- _About this task_
Reproduce all the data, character for character.

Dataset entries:
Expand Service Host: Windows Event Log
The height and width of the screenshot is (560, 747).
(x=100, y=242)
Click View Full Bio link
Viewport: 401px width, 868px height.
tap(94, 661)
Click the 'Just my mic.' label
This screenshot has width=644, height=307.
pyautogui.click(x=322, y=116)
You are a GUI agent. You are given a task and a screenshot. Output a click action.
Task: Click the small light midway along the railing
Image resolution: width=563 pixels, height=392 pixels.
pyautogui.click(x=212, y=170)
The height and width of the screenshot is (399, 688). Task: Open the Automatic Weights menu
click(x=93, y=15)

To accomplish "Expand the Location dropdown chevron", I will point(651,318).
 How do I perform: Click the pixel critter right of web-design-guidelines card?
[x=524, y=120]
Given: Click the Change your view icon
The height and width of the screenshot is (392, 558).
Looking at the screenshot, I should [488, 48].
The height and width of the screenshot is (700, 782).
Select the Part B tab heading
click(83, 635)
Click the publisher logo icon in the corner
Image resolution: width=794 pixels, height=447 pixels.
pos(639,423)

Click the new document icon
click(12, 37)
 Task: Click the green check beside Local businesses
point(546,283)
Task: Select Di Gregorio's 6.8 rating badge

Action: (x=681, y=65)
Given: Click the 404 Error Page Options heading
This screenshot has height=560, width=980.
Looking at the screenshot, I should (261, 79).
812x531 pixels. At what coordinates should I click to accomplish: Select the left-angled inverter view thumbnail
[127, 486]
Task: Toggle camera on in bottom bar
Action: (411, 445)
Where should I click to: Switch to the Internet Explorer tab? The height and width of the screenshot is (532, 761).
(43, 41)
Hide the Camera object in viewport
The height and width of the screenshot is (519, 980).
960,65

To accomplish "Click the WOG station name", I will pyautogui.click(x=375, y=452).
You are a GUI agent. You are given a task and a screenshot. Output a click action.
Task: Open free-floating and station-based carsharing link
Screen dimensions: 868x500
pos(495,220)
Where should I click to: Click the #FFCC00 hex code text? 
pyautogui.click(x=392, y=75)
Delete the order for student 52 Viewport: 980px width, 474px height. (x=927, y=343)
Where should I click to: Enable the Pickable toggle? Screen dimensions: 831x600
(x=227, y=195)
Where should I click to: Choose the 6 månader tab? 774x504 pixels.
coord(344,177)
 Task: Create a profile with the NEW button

- _Task result_
Expand Service Host: Windows Event Log
The height and width of the screenshot is (560, 747).
(x=100, y=242)
Click View Full Bio link
Viewport: 401px width, 868px height.
tap(94, 661)
Click the 'Just my mic.' label
This screenshot has width=644, height=307.
pyautogui.click(x=322, y=116)
You are a GUI agent. You are given a task and a screenshot. Output a click action.
Task: Click the small light midway along the railing
Image resolution: width=563 pixels, height=392 pixels.
pyautogui.click(x=212, y=170)
The height and width of the screenshot is (399, 688). Task: Open the Automatic Weights menu
click(x=93, y=15)

To accomplish "Expand the Location dropdown chevron", I will point(651,318).
 How do I perform: Click the pixel critter right of web-design-guidelines card?
[x=524, y=120]
Given: Click the Change your view icon
The height and width of the screenshot is (392, 558).
Looking at the screenshot, I should [488, 48].
The height and width of the screenshot is (700, 782).
Select the Part B tab heading
click(83, 635)
Click the publisher logo icon in the corner
Image resolution: width=794 pixels, height=447 pixels.
pos(639,423)

Click the new document icon
click(12, 37)
 Task: Click the green check beside Local businesses
point(546,283)
Task: Select Di Gregorio's 6.8 rating badge

Action: (x=681, y=65)
Given: Click the 404 Error Page Options heading
This screenshot has height=560, width=980.
Looking at the screenshot, I should (261, 79).
812x531 pixels. At what coordinates should I click to accomplish: Select the left-angled inverter view thumbnail
[127, 486]
Task: Toggle camera on in bottom bar
Action: (411, 445)
Where should I click to: Switch to the Internet Explorer tab? The height and width of the screenshot is (532, 761).
(43, 41)
Hide the Camera object in viewport
The height and width of the screenshot is (519, 980).
960,65

To accomplish "Click the WOG station name", I will pyautogui.click(x=375, y=452).
You are a GUI agent. You are given a task and a screenshot. Output a click action.
Task: Open free-floating and station-based carsharing link
Screen dimensions: 868x500
pos(495,220)
Where should I click to: Click the #FFCC00 hex code text? 
pyautogui.click(x=392, y=75)
Delete the order for student 52 Viewport: 980px width, 474px height. (x=927, y=343)
Where should I click to: Enable the Pickable toggle? Screen dimensions: 831x600
(x=227, y=195)
Where should I click to: Choose the 6 månader tab? 774x504 pixels.
coord(344,177)
 Task: Create a profile with the NEW button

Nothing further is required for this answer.